Costs were not to be used to punish litigant for giving misleading evidence

Estates and Trusts - Estates - Actions Involving Personal Representatives

Deceased died in 2009 and had three adult children. Prior wills had distributed estate among three children and grandchildren, but deceased executed will in 2006 leaving entire estate to daughter. Sons commenced action against daughter and estate, and trial judge dismissed all claims on basis that they were statute-barred and that will was valid. Sons commenced appeal which was dismissed for delay, and motion to set aside dismissal failed. Parties were ordered to bear their own costs. Daughter appealed costs order. Appeal allowed.
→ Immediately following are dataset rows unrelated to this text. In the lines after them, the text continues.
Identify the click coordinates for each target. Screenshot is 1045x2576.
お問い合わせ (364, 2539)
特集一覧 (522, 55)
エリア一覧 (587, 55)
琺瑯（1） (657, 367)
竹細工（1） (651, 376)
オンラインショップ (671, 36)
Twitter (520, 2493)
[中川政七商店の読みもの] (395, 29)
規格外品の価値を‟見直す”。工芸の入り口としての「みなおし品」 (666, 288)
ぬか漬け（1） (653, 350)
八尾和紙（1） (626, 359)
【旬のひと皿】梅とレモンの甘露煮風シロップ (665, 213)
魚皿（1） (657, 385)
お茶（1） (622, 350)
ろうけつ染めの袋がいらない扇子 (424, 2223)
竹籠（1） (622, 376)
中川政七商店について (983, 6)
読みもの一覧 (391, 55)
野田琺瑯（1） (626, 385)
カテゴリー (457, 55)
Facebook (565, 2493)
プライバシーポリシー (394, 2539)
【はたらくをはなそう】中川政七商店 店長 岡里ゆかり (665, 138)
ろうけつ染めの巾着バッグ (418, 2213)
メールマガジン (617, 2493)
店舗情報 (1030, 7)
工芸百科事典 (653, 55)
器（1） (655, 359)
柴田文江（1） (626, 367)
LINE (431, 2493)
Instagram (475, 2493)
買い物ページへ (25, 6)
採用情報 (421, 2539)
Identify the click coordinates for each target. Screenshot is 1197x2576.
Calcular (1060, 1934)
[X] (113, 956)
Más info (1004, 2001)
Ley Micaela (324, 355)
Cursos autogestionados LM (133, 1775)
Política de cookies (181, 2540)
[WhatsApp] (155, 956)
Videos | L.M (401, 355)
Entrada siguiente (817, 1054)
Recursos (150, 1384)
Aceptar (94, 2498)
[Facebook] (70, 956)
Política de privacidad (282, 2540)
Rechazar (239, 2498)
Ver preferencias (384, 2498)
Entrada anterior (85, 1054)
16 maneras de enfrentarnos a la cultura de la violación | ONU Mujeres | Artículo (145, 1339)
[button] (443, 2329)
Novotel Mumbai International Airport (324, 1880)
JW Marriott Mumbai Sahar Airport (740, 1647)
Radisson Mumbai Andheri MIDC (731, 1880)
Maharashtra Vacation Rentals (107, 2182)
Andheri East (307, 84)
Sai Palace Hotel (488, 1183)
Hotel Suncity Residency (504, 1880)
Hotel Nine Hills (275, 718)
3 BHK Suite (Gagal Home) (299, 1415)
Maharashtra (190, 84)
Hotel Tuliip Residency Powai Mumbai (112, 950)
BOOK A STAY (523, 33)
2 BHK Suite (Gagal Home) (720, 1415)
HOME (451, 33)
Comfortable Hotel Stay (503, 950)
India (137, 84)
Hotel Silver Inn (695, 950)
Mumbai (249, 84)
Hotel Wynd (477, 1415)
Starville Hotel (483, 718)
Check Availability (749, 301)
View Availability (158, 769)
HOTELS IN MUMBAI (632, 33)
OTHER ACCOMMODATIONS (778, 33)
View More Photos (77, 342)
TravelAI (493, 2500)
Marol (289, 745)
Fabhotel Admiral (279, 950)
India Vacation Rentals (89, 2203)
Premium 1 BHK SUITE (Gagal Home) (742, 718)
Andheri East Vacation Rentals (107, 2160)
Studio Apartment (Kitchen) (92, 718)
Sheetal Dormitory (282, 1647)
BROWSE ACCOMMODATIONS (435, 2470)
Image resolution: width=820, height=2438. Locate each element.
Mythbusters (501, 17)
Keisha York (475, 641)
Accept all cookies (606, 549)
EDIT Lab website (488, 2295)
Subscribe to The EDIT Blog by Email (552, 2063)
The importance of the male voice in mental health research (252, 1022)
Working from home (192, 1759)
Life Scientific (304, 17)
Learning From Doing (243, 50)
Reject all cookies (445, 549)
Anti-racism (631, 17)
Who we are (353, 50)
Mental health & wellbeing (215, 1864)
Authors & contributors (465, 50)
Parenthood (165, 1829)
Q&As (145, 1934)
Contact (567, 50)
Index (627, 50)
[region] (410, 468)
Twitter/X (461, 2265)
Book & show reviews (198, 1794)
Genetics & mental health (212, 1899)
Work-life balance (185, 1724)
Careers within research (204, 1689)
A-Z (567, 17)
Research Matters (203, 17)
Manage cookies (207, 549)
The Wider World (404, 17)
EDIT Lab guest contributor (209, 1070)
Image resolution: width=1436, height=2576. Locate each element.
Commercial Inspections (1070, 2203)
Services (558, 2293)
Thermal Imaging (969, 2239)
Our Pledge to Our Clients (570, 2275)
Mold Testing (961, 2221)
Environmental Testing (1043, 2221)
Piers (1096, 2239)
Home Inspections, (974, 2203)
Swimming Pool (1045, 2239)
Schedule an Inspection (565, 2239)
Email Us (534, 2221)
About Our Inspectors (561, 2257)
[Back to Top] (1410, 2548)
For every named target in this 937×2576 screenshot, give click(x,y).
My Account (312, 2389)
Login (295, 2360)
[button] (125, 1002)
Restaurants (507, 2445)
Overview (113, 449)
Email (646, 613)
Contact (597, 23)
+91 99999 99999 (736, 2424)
Daughter was entirely successful at trial, and this was not appropriate case for costs payable by estate since daughter was sole beneficiary. While conduct of litigant in course of trial could be relevant in considering costs, costs were not to be used to punish litigant for giving misleading evidence. Misleading evidence did not have impact on trial judge's findings, and had no effect on conduct or length of trial and costs order was plainly wrong. Daughter was awarded costs on partial indemnity basis in amount of $150,000 payable by sons, and $10,000 for costs of appeal.

Birtzu v. McCron (2019), 2019 CarswellOnt 15335, 2019 ONCA 777, Doherty J.A., A. Harvison Young J.A., and J.A. Thorburn J.A. (Ont. C.A.); reversed (2017), 2017 CarswellOnt 5321, 2017 ONSC 2276, Bloom J. (Ont. S.C.J.).